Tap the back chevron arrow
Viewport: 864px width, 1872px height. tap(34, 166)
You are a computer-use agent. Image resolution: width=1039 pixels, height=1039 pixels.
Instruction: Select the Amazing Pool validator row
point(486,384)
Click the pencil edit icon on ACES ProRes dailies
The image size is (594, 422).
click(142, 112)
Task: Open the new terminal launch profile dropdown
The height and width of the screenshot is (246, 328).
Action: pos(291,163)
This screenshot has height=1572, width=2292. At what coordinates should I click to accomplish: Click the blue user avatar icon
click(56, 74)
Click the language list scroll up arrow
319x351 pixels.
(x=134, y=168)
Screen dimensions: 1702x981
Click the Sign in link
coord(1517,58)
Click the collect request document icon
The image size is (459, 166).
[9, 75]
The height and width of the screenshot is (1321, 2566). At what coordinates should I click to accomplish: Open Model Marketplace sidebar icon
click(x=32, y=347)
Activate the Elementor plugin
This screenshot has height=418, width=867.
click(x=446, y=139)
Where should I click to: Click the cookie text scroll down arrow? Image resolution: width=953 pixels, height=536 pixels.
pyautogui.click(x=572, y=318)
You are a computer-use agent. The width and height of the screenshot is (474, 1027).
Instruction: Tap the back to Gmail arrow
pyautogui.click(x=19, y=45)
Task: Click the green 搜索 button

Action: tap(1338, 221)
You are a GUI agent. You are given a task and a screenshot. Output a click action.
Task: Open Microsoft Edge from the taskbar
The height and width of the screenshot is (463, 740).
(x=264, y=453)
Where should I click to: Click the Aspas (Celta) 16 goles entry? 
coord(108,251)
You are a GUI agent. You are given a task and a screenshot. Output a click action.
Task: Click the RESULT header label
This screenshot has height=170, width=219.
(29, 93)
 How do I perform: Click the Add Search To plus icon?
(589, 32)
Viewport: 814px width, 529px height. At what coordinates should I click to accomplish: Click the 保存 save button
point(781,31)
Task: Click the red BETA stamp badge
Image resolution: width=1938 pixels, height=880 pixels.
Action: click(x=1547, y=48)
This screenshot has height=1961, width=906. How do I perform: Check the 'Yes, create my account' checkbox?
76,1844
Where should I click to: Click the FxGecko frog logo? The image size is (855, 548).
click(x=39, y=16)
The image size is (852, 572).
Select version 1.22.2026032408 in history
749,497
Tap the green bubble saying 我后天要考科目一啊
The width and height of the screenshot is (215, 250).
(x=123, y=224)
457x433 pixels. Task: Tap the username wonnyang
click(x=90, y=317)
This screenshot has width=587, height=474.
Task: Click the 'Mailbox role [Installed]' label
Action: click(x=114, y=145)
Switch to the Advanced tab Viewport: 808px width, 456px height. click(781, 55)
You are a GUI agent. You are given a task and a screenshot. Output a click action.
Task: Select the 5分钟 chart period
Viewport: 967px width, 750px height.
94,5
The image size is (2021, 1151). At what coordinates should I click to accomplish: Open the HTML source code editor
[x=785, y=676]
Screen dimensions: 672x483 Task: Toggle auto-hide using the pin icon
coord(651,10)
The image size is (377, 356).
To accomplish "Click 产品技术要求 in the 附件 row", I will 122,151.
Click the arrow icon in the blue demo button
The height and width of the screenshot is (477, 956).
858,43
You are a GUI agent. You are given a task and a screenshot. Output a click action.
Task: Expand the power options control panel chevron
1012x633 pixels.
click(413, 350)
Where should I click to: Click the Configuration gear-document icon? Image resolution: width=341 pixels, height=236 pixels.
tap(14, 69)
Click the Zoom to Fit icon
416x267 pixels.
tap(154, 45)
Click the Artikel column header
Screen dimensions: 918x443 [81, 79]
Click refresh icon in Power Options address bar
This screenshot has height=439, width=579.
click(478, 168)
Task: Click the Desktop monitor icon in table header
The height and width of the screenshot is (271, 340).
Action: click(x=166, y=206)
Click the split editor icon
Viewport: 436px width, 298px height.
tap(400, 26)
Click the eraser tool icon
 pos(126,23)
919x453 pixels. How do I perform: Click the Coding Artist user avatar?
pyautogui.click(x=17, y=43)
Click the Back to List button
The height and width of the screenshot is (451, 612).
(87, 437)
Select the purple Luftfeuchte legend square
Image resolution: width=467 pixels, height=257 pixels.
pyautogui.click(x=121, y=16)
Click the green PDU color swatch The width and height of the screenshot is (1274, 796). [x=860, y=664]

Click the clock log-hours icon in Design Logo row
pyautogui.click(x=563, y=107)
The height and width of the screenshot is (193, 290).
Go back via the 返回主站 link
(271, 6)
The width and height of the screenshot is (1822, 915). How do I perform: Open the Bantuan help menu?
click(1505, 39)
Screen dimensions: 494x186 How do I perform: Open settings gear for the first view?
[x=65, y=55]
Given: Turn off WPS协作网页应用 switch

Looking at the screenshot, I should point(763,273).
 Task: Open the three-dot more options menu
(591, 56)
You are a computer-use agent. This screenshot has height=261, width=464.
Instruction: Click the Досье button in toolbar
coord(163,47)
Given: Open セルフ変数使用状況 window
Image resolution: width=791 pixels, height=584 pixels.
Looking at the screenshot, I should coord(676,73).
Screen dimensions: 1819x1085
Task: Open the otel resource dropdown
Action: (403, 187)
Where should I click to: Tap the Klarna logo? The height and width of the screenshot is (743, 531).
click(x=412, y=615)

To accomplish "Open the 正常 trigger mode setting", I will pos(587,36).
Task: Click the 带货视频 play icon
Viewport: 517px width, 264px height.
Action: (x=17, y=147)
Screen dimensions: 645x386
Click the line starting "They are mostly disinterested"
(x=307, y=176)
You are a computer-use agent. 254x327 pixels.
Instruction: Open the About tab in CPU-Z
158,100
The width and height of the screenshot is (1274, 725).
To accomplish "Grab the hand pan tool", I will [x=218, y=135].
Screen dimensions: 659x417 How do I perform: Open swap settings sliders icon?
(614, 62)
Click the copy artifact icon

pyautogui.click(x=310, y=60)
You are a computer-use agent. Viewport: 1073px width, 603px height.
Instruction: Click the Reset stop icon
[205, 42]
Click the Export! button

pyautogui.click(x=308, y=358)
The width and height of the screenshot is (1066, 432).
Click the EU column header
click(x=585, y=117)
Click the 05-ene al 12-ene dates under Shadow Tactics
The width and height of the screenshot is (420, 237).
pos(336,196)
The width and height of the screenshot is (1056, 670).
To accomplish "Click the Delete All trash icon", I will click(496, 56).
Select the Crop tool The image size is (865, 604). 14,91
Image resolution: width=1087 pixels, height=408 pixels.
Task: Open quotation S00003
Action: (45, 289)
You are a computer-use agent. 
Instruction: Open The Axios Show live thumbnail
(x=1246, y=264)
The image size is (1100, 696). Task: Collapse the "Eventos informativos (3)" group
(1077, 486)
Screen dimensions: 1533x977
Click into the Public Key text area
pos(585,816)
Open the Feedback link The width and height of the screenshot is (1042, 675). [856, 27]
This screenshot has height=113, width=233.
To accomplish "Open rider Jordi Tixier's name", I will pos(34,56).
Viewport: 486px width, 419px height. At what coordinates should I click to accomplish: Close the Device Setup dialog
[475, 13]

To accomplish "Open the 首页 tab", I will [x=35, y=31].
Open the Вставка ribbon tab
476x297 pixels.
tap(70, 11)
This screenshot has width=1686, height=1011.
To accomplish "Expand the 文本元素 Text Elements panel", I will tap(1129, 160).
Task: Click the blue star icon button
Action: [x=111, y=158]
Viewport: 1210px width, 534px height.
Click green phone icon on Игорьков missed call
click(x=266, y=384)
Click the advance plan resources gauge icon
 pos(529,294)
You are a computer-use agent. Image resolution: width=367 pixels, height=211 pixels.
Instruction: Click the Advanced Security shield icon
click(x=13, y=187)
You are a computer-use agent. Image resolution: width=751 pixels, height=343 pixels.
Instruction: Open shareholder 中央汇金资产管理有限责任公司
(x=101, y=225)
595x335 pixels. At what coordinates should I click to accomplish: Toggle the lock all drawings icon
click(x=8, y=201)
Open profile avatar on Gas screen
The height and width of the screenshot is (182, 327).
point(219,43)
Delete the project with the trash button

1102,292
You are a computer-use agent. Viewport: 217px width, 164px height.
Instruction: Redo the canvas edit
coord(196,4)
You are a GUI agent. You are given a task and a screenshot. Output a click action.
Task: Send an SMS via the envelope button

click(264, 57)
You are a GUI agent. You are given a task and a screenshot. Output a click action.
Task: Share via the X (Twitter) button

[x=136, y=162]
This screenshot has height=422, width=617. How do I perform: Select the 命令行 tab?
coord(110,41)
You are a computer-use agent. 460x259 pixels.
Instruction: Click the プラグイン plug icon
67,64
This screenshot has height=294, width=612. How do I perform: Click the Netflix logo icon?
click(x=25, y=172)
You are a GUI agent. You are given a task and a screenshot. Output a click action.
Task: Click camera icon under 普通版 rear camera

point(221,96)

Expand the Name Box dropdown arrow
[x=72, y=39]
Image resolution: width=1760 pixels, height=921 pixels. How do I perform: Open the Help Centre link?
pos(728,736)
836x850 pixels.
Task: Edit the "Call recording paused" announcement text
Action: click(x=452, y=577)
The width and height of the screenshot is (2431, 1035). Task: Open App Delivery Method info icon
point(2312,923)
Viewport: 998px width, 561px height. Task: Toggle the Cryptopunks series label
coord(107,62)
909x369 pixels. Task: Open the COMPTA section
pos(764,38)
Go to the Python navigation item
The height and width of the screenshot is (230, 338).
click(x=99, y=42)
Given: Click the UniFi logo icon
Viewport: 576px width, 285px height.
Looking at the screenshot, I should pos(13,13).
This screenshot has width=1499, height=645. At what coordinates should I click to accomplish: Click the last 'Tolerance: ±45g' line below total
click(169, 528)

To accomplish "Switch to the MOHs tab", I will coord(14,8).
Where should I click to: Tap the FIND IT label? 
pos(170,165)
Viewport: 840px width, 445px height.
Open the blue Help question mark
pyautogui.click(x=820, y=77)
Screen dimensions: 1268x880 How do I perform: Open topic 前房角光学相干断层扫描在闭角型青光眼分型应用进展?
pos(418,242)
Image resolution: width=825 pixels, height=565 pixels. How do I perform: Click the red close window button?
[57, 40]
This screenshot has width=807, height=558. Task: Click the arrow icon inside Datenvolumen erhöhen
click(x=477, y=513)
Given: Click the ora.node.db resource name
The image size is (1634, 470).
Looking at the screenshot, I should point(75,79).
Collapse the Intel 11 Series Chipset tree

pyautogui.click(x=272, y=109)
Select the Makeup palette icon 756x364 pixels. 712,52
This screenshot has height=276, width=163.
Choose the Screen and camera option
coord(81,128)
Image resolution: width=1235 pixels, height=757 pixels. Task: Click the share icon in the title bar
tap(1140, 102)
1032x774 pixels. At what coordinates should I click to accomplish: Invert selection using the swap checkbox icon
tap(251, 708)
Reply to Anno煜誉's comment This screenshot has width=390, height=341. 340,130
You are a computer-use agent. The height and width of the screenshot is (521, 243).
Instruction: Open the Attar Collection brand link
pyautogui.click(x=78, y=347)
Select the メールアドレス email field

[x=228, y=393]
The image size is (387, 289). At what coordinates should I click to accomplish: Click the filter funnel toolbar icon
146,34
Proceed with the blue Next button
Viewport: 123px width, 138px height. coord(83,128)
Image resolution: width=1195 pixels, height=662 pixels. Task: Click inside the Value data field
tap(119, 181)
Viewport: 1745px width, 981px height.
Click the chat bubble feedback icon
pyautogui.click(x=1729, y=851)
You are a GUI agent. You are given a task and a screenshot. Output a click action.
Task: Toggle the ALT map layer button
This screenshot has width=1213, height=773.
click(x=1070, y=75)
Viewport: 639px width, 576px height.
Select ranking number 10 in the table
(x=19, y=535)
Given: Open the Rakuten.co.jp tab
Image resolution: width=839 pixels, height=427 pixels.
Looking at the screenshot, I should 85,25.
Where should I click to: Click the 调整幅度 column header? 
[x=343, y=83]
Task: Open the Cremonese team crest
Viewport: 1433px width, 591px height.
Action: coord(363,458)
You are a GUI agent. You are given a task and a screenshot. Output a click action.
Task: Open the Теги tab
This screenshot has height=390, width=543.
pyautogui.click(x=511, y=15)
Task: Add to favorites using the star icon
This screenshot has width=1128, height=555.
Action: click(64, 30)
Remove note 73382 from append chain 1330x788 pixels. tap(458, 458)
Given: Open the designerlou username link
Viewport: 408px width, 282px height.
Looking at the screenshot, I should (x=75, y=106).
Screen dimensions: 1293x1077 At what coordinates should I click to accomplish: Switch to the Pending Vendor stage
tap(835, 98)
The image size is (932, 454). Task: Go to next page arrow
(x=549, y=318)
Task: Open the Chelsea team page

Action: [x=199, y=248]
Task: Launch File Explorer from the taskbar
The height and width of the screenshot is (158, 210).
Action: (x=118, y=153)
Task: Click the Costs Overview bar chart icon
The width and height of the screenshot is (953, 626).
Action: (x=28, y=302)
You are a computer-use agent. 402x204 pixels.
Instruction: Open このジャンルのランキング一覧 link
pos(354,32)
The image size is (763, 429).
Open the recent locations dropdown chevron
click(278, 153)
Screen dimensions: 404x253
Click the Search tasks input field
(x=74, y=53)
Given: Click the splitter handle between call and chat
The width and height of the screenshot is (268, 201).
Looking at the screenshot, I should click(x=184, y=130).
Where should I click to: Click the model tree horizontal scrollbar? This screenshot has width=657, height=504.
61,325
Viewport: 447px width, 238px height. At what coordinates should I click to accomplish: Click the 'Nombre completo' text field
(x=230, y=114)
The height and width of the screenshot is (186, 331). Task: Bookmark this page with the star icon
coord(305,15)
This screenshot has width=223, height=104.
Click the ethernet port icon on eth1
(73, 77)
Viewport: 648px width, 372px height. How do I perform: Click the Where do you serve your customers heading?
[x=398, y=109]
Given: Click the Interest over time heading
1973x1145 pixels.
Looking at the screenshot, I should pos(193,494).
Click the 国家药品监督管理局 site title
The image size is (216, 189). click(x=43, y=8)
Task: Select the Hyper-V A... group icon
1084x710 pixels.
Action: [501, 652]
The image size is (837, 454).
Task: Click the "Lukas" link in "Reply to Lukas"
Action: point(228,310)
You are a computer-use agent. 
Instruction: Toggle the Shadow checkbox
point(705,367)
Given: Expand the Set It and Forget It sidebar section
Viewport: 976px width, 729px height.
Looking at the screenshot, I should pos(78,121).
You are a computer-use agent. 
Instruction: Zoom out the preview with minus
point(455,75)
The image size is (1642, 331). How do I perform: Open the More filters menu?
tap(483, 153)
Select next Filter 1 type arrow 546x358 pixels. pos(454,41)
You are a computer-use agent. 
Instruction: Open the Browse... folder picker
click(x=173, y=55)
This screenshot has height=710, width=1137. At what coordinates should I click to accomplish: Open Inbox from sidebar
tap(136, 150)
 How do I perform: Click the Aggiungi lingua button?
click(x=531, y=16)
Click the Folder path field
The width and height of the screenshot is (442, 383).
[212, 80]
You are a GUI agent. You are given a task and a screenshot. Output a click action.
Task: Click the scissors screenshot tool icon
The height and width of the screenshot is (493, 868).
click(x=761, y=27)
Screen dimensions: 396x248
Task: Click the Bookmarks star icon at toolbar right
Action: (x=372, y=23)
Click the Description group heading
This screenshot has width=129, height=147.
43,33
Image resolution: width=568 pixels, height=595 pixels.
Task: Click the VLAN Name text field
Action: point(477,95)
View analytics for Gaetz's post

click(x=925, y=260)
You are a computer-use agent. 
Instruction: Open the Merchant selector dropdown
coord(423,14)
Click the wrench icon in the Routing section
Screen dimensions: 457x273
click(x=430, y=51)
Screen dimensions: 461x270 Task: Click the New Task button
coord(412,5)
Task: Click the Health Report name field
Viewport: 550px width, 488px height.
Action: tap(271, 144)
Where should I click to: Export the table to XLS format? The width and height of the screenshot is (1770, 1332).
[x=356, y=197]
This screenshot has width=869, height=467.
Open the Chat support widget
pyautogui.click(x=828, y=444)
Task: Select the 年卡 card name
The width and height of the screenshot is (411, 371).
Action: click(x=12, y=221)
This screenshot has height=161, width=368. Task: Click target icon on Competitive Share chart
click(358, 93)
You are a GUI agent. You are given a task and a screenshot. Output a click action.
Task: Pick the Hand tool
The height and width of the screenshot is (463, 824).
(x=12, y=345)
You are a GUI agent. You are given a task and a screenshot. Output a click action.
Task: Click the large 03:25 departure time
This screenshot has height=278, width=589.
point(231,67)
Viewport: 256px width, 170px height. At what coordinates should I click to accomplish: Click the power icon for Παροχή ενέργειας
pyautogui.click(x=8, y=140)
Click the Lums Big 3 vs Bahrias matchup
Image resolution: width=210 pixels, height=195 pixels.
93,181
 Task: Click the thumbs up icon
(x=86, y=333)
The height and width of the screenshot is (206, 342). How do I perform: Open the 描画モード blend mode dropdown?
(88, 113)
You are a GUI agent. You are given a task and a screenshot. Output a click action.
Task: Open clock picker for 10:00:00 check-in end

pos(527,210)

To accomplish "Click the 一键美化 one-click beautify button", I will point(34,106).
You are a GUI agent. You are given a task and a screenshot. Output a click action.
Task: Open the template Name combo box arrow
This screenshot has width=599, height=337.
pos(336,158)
+ + + + +
--- Task to complete ---
Extract the lines from the one containing "Screen dimensions: 1268x880" through the one containing "Reply to Anno煜誉's", and reproduce them verbatim.

--- Exercise solution ---
Screen dimensions: 1268x880 How do I perform: Open topic 前房角光学相干断层扫描在闭角型青光眼分型应用进展?
pos(418,242)
Image resolution: width=825 pixels, height=565 pixels. How do I perform: Click the red close window button?
[57, 40]
This screenshot has width=807, height=558. Task: Click the arrow icon inside Datenvolumen erhöhen
click(x=477, y=513)
Given: Click the ora.node.db resource name
The image size is (1634, 470).
Looking at the screenshot, I should point(75,79).
Collapse the Intel 11 Series Chipset tree

pyautogui.click(x=272, y=109)
Select the Makeup palette icon 756x364 pixels. 712,52
This screenshot has height=276, width=163.
Choose the Screen and camera option
coord(81,128)
Image resolution: width=1235 pixels, height=757 pixels. Task: Click the share icon in the title bar
tap(1140, 102)
1032x774 pixels. At what coordinates should I click to accomplish: Invert selection using the swap checkbox icon
tap(251, 708)
Reply to Anno煜誉's comment This screenshot has width=390, height=341. 340,130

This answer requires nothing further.